══ RECORD EXTRACTS

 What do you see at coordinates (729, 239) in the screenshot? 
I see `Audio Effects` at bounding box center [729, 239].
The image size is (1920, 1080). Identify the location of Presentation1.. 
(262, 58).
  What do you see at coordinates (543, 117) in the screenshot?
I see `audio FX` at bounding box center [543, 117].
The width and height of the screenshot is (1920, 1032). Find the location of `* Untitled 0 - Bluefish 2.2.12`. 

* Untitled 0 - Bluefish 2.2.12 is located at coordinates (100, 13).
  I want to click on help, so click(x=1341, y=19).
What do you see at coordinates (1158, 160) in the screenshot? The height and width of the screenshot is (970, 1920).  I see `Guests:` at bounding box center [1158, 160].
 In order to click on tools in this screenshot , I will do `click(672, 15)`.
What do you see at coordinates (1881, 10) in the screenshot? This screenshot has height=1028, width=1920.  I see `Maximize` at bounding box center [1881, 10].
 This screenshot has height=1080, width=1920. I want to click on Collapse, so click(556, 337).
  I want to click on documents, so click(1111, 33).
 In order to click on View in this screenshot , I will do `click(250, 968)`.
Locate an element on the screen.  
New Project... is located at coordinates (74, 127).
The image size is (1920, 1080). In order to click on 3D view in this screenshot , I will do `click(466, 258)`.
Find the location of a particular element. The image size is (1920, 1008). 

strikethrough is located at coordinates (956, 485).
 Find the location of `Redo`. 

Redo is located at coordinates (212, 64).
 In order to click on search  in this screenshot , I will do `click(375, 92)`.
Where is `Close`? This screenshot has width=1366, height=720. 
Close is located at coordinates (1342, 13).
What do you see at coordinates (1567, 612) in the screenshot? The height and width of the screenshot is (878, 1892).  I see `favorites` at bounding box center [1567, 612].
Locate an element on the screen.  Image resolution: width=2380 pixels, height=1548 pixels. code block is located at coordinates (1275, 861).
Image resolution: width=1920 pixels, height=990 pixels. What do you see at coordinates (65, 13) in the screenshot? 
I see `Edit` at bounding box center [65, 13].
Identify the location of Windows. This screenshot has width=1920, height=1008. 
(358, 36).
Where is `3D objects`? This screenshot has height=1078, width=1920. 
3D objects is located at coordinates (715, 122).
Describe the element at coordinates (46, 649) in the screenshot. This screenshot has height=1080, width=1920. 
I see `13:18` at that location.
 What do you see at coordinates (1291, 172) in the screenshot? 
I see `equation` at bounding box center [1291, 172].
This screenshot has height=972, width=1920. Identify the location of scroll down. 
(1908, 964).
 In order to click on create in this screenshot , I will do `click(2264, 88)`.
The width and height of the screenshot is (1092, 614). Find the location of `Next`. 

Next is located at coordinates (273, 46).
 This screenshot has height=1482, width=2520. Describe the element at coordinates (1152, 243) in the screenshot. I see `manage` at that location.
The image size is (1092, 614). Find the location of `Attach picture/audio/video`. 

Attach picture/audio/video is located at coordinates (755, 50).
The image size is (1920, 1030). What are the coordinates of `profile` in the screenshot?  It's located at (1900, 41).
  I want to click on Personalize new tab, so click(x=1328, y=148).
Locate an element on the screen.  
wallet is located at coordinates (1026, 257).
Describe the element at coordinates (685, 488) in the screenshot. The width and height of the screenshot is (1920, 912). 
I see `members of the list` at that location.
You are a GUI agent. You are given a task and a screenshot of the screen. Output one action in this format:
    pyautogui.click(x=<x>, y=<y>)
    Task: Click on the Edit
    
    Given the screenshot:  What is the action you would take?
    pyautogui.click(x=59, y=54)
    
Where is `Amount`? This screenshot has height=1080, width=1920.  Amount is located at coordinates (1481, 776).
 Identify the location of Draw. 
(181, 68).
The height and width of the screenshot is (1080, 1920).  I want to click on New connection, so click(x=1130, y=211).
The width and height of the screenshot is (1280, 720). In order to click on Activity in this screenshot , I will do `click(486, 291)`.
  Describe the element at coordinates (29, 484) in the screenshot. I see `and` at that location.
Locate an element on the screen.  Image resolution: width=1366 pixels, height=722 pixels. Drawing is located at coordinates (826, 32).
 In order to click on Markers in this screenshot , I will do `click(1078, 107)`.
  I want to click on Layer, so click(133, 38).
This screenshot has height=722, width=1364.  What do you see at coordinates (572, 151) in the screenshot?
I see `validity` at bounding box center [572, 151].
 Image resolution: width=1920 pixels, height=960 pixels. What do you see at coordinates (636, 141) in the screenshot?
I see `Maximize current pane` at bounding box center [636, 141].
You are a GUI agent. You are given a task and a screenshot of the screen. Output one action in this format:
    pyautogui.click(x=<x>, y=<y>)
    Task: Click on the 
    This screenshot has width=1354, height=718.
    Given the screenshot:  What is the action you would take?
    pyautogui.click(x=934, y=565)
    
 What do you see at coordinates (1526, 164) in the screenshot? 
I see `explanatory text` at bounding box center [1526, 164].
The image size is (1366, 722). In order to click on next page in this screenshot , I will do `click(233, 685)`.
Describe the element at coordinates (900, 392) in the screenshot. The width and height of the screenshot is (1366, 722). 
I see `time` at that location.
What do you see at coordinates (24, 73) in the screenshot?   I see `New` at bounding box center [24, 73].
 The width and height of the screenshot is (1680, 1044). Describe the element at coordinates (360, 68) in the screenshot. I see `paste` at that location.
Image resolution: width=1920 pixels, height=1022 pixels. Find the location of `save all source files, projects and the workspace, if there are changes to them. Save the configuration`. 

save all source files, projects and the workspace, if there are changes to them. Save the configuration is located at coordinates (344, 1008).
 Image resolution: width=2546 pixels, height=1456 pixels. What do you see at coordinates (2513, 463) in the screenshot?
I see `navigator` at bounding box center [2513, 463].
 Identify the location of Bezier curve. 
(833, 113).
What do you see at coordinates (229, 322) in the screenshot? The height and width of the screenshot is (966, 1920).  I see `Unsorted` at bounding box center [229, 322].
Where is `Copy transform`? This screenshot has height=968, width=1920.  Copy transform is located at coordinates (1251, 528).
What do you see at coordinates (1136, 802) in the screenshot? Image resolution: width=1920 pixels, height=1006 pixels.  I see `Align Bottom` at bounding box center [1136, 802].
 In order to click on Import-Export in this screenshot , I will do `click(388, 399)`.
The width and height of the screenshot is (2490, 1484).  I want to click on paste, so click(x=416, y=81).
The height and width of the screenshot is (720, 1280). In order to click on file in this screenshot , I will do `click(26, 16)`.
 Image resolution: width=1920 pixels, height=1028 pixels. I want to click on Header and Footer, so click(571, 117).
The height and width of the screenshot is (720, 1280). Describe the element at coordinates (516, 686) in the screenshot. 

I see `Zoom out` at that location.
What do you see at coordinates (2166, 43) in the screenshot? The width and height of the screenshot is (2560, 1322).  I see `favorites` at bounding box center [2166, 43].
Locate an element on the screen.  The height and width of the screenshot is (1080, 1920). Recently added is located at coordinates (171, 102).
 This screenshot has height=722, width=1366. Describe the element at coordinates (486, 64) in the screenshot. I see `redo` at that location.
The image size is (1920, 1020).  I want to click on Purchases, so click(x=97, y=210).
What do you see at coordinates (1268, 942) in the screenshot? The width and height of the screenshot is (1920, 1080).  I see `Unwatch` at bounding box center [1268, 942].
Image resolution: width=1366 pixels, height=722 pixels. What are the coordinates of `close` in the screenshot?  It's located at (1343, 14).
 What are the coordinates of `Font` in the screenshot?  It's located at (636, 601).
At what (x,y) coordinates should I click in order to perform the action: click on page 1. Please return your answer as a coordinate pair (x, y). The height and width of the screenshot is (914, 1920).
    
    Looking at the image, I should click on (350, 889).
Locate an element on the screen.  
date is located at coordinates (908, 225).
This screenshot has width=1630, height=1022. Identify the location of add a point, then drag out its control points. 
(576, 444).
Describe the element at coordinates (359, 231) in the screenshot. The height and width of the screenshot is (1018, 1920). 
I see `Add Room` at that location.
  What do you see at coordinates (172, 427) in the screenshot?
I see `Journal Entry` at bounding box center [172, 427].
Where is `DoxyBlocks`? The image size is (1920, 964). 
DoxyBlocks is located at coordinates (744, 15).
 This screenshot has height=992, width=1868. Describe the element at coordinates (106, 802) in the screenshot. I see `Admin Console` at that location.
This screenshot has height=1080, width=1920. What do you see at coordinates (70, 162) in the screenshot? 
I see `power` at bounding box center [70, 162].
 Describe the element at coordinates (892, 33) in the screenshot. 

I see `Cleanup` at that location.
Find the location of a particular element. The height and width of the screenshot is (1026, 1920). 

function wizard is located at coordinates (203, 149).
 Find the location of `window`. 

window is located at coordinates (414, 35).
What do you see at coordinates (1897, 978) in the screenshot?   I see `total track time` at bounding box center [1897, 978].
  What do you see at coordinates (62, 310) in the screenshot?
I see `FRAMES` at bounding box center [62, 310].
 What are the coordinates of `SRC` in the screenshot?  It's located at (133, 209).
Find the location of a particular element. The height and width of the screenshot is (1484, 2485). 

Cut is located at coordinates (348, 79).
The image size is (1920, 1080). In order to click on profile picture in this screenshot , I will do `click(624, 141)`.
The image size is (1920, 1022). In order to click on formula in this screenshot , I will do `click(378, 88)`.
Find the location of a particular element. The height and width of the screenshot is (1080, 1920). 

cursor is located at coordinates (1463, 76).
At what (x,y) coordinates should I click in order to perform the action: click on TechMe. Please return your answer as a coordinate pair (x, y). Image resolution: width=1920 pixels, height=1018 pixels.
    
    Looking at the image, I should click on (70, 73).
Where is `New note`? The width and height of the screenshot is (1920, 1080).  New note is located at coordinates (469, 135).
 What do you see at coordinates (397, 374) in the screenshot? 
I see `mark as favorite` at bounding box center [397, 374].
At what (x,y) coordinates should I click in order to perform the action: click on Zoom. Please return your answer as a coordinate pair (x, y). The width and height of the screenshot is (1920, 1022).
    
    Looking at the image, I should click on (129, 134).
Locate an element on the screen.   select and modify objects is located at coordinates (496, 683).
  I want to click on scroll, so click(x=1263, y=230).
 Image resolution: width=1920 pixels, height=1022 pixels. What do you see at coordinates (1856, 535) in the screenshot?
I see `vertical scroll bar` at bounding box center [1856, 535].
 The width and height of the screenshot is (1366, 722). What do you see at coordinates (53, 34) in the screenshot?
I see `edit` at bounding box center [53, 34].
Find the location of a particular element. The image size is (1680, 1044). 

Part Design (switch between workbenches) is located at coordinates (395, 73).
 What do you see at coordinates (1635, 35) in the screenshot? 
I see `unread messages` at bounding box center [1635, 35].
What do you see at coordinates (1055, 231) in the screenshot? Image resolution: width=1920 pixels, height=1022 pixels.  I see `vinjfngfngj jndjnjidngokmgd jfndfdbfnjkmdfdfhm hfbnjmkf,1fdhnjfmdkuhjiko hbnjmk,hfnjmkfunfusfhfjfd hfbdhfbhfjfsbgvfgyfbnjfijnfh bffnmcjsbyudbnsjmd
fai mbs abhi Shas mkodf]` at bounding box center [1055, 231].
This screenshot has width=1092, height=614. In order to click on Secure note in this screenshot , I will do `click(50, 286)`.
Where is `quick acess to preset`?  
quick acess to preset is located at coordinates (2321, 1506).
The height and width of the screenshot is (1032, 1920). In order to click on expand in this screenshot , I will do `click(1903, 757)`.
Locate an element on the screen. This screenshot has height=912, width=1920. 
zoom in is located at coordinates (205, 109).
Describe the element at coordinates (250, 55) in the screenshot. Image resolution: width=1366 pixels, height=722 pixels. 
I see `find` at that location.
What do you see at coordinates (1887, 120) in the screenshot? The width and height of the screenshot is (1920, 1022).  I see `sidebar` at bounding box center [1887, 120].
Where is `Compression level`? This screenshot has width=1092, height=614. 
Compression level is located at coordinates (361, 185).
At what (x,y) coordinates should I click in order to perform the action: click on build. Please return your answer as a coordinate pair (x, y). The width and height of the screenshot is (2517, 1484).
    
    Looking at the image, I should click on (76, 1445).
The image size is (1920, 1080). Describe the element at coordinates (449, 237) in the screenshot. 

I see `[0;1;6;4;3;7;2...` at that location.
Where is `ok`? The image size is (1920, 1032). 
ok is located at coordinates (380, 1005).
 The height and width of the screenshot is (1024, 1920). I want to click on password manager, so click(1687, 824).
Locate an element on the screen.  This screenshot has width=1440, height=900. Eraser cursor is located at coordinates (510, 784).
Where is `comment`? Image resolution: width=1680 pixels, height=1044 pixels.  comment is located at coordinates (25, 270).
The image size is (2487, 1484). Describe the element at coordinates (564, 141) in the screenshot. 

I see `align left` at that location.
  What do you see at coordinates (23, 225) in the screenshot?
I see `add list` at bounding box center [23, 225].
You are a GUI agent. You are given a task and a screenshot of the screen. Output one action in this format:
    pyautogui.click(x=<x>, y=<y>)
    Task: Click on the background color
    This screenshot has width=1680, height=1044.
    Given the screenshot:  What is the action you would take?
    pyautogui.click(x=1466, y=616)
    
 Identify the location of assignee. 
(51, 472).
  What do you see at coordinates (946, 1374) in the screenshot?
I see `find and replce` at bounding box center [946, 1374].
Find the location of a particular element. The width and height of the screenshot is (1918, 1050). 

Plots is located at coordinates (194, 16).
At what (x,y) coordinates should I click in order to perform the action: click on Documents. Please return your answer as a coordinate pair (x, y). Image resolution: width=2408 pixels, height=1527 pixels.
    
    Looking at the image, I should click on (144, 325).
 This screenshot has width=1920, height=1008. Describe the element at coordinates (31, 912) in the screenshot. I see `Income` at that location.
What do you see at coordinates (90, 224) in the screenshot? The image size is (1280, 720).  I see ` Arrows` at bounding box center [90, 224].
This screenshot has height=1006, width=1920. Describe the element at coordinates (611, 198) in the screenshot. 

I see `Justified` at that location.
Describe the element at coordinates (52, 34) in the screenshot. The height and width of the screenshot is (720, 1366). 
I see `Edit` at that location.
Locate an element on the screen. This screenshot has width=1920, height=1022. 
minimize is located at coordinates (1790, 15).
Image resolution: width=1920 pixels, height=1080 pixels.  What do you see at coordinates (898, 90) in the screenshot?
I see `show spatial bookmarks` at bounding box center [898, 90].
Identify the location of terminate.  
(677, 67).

════

STATED GOAL: Print, word for word, the part of the listing above that opens with the line containing "Find the location of a particular element. The width" and closes with the line containing "Plots is located at coordinates (194, 16).".

TASK RESPONSE:
Find the location of a particular element. The width and height of the screenshot is (1918, 1050). 

Plots is located at coordinates (194, 16).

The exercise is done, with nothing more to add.